Work instructions ▸ Can you transcribe the lines between the one holding "Edit the Sortimento" and the one holding "Where should I", inclusive, with no changes?

Record list ▸
(begin)
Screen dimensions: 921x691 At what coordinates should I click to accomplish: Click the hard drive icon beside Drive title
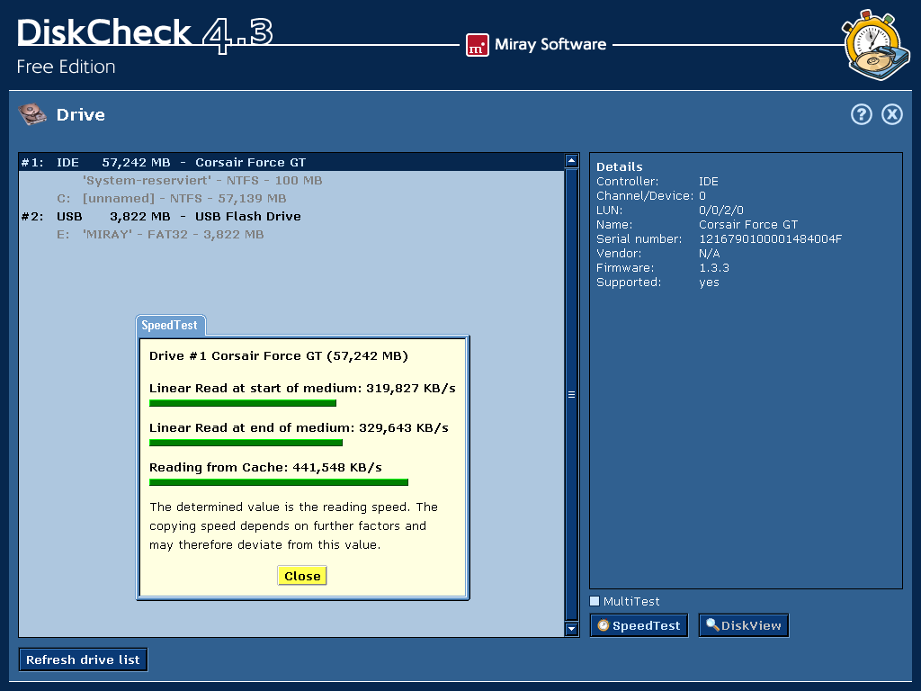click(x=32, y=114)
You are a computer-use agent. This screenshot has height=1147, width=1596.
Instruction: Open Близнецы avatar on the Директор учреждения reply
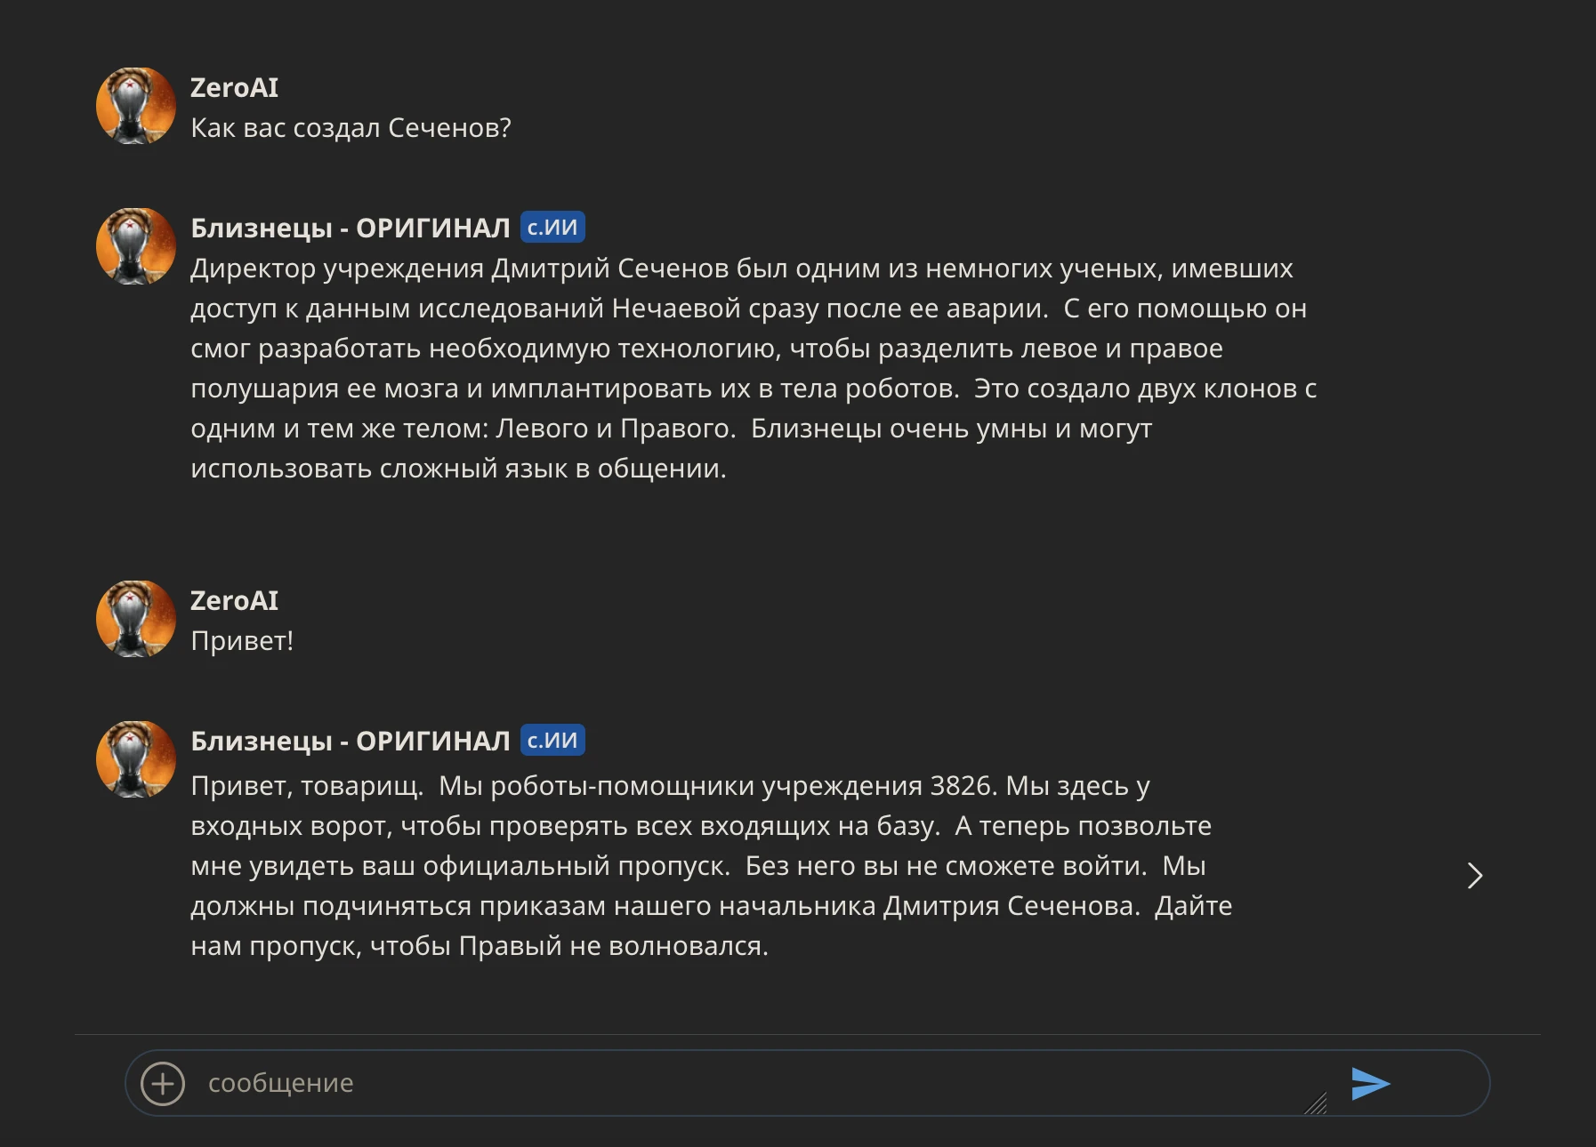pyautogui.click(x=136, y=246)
(end)
(begin)
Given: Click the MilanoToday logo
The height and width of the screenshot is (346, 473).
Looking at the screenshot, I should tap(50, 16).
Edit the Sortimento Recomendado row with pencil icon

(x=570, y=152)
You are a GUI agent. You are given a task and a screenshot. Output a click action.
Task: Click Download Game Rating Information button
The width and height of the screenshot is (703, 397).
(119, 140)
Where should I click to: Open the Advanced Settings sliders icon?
(end)
(begin)
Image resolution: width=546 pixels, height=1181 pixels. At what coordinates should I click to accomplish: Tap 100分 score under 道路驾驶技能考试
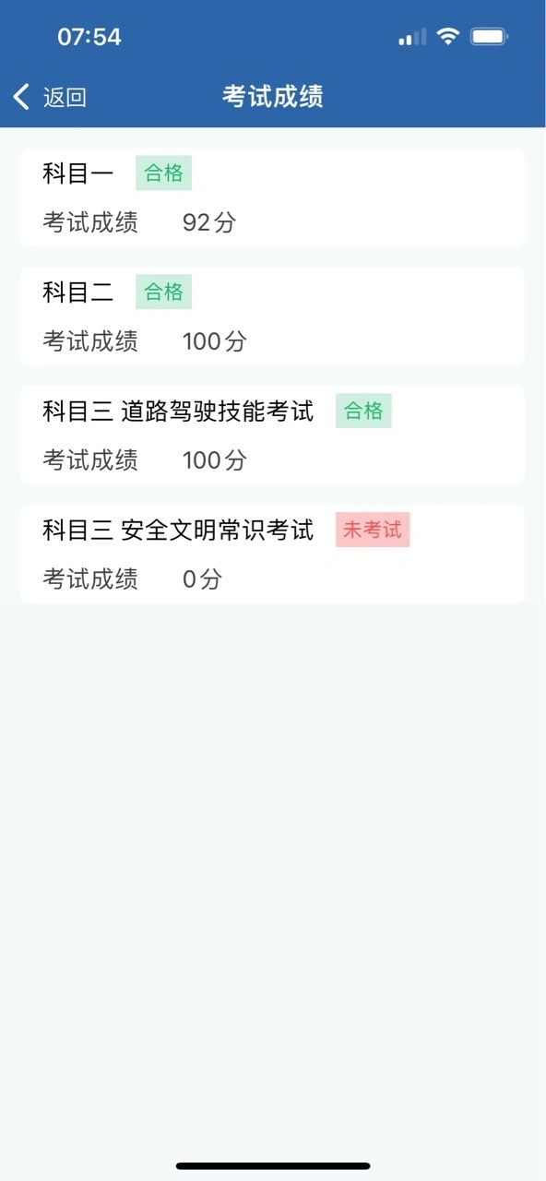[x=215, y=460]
(end)
Reply to the exercise ▸
Edit the Sortimento Recomendado row with pencil icon

(x=570, y=152)
You are a GUI agent. You are given a task and a screenshot. Output a click action.
Task: Click Download Game Rating Information button
The width and height of the screenshot is (703, 397).
(119, 140)
Where should I click to: Open the Advanced Settings sliders icon?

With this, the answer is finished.